=== Task to carry out ===
Lines in the data below that contain the word "computer" are to be copied.
++++
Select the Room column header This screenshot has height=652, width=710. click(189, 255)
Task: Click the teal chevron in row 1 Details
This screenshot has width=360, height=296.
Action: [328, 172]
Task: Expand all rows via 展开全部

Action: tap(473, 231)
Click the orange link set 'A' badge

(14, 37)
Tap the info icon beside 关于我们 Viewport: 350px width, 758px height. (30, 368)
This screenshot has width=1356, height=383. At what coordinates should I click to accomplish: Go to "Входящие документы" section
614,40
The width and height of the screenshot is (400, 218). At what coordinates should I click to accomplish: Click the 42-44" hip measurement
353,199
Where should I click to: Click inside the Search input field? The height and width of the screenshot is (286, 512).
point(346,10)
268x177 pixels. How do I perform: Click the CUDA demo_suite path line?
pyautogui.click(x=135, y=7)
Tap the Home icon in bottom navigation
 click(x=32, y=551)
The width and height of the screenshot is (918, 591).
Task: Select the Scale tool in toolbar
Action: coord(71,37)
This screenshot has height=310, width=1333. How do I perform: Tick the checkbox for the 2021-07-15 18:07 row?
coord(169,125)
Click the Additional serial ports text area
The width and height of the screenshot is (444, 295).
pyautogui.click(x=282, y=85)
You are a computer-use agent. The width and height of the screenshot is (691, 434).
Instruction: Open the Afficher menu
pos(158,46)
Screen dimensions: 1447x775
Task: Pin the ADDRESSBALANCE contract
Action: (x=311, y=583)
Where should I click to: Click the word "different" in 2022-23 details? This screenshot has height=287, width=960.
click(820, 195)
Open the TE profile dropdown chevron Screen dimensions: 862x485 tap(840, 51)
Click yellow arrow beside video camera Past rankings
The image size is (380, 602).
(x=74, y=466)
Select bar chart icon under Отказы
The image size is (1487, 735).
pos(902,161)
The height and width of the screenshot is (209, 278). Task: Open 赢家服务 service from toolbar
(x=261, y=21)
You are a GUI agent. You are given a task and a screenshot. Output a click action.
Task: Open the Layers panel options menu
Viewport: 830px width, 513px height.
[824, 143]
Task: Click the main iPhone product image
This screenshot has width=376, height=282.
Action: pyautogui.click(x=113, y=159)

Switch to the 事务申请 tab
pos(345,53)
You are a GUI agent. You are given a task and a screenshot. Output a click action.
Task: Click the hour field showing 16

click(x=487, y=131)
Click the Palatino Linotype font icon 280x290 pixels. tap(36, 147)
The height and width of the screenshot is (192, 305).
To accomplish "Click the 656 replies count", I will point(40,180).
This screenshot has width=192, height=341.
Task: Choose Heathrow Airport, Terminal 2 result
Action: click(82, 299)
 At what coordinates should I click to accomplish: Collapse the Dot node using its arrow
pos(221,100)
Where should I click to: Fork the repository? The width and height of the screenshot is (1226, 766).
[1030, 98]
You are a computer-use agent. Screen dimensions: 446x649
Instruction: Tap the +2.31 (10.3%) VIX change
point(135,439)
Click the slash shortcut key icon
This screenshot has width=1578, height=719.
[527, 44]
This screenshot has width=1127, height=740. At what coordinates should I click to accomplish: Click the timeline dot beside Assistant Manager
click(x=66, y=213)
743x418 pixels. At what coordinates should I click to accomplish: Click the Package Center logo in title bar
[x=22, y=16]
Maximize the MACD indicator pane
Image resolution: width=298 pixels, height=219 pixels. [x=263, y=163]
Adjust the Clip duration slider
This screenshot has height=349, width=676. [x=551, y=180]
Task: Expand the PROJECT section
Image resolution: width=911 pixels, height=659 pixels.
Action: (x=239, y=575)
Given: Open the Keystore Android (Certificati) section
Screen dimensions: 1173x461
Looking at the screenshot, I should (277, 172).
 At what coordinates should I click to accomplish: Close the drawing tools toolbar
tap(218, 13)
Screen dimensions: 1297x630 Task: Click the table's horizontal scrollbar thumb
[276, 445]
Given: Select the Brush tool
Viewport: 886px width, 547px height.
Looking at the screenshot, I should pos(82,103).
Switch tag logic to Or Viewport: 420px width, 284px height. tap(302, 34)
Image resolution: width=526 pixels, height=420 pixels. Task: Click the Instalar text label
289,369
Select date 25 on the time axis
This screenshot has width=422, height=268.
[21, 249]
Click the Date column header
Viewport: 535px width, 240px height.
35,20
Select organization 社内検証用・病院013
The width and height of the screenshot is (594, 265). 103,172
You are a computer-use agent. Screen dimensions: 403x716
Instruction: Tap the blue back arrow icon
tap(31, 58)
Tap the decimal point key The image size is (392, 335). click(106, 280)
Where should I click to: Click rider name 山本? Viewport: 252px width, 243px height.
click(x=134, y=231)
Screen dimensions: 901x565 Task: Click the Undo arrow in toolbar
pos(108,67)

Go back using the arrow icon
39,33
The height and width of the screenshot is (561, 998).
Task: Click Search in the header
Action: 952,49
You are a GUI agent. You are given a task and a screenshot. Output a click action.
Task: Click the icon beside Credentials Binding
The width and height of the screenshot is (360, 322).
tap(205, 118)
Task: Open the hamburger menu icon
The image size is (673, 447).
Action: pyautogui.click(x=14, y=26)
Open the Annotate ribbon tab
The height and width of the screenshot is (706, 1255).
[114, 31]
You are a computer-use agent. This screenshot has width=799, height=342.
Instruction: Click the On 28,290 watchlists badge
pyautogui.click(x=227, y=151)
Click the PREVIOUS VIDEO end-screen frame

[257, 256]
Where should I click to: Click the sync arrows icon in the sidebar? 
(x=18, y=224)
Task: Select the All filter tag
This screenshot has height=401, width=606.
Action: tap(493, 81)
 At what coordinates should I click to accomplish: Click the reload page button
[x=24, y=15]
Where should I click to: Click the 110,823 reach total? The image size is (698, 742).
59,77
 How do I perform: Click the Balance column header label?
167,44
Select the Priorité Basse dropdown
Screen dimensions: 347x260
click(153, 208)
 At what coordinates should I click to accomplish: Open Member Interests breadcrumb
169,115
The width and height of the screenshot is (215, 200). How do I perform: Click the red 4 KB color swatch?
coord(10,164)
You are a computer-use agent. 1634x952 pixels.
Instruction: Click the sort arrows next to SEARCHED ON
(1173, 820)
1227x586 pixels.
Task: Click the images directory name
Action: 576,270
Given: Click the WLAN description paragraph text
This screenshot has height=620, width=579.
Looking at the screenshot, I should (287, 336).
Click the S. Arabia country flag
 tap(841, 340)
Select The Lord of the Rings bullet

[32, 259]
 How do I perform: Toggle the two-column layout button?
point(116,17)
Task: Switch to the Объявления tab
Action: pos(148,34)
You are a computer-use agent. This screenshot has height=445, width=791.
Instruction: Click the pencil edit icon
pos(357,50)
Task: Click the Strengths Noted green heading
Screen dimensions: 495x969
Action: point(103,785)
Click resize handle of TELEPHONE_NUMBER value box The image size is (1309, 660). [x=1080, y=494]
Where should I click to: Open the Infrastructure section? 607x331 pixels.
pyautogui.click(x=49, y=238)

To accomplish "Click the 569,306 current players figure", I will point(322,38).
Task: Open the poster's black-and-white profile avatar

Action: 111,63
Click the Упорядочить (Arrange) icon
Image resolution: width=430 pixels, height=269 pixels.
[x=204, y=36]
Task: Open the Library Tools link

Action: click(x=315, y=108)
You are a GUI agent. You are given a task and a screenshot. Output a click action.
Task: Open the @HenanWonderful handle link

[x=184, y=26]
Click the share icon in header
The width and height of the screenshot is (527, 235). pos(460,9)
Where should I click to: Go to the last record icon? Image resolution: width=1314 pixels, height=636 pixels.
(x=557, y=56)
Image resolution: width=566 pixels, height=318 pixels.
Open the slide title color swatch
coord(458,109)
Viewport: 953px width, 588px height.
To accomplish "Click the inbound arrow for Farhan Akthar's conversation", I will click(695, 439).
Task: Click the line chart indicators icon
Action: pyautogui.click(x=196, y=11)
++++
=== Answer below ===
You are a computer-use agent. The width and height of the screenshot is (691, 434).
You are a computer-use agent. Screen dimensions: 446x649
You are a computer-use agent. Screen dimensions: 403x716
You are a computer-use agent. This screenshot has width=799, height=342.
You are a computer-use agent. 1634x952 pixels.
You are a computer-use agent. This screenshot has height=445, width=791.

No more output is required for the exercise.